Le CDI jeunes du Medef, un écho inquiétant des politiques d'emploi passées
La proposition de CDI jeunes, imaginée par Patrick Martin, président du Mouvement des entreprises de France (Medef), évoque immanquablement le contrat première embauche que le gouvernement de Dominique de Villepin avait tenté d'imposer en 2006, sans succès. Cette nouvelle mouture s'inscrit dans une longue tradition de dispositifs présentés comme des solutions miracles pour l'insertion professionnelle des jeunes, mais qui, en réalité, tendent à les enfermer dans la précarité.

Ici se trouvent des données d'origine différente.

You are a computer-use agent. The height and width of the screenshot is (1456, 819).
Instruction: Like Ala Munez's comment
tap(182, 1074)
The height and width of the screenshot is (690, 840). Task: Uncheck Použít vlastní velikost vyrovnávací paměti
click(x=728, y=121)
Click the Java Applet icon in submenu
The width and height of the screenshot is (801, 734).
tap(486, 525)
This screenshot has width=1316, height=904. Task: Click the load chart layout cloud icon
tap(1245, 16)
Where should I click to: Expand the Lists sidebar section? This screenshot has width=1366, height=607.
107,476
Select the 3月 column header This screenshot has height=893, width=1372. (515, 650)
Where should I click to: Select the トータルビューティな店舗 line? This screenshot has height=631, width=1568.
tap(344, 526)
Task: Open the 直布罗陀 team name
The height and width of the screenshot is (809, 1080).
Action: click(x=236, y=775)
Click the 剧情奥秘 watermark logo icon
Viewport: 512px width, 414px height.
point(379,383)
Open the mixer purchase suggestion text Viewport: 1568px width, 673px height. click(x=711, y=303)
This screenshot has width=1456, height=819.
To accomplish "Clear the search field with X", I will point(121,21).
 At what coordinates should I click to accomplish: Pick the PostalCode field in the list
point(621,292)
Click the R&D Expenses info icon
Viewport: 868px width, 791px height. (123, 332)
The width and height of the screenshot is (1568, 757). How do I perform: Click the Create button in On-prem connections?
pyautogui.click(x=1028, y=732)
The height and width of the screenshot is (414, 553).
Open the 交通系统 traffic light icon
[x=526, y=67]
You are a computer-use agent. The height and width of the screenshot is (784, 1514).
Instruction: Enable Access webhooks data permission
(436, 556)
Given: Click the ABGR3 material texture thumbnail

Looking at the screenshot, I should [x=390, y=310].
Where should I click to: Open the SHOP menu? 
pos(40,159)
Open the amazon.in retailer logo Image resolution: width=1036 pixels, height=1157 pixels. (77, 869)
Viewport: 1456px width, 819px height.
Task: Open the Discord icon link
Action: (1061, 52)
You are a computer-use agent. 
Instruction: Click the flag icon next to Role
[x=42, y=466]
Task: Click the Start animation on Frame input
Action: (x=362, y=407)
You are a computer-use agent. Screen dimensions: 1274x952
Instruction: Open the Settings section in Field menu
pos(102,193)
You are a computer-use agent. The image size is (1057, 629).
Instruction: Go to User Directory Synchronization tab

Une fausse solution qui masque des enjeux plus profonds
Au-delà des apparences, ce CDI jeunes n'est qu'une variante des emplois non durables et sous-payés qui prétendent améliorer les débuts de vie professionnelle. Plutôt que de résoudre les problèmes, il risque de franchir un nouveau pas dans la déconstruction des droits des salariés, en particulier des plus vulnérables. Bien que le gouvernement actuel ne semble pas vouloir reprendre cette idée, elle pourrait resurgir comme un ballon d'essai dans la campagne présidentielle de 2027, soulignant son potentiel de nuisance à long terme.
Un demi-siècle d'échecs dans la lutte contre le chômage des jeunes
Depuis cinquante ans, les politiques publiques ont accumulé des dizaines de mesures, du premier pacte pour l'emploi des jeunes sous le gouvernement Barre en 1977 au plan 1 jeune 1 solution du gouvernement Castex en 2020. Ces initiatives reposent sur un diagnostic erroné qui attribue le chômage des jeunes à trois causes supposées :
- Leur inexpérience, qui rendrait leur recrutement risqué.
- Leur coût salarial, jugé excessif par rapport à leur productivité.
- Des formations inadéquates aux attentes des employeurs.
Pourtant, d'un point de vue pragmatique, si ces innovations étaient efficaces, leurs effets positifs seraient visibles depuis longtemps. Or, la réalité est tout autre : on observe une permanence du surchômage des moins de 25 ans depuis la fin des années 1970. Leur taux de chômage est constamment de 2 à 2,5 fois supérieur à la moyenne nationale.
Des chiffres qui parlent d'eux-mêmes
En 2024, les statistiques sont éloquentes : 18,8 % des actifs de moins de 25 ans étaient au chômage, contre seulement 7,3 % pour l'ensemble des actifs. Cette disparité met en lumière l'échec des politiques passées et la vulnérabilité accrue des jeunes face aux aléas économiques. Une observation attentive révèle que l'emploi et le chômage des moins de 25 ans sont particulièrement sensibles aux fluctuations conjoncturelles, ce qui aggrave leur situation dans un contexte d'incertitude.
En somme, le CDI jeunes proposé par le Medef ne fait que perpétuer une approche inefficace et dangereuse, risquant d'aggraver la précarité plutôt que de la résoudre. Il est temps de repenser en profondeur les stratégies d'insertion professionnelle, en s'attaquant aux causes structurelles du chômage des jeunes, plutôt que de se contenter de fausses solutions.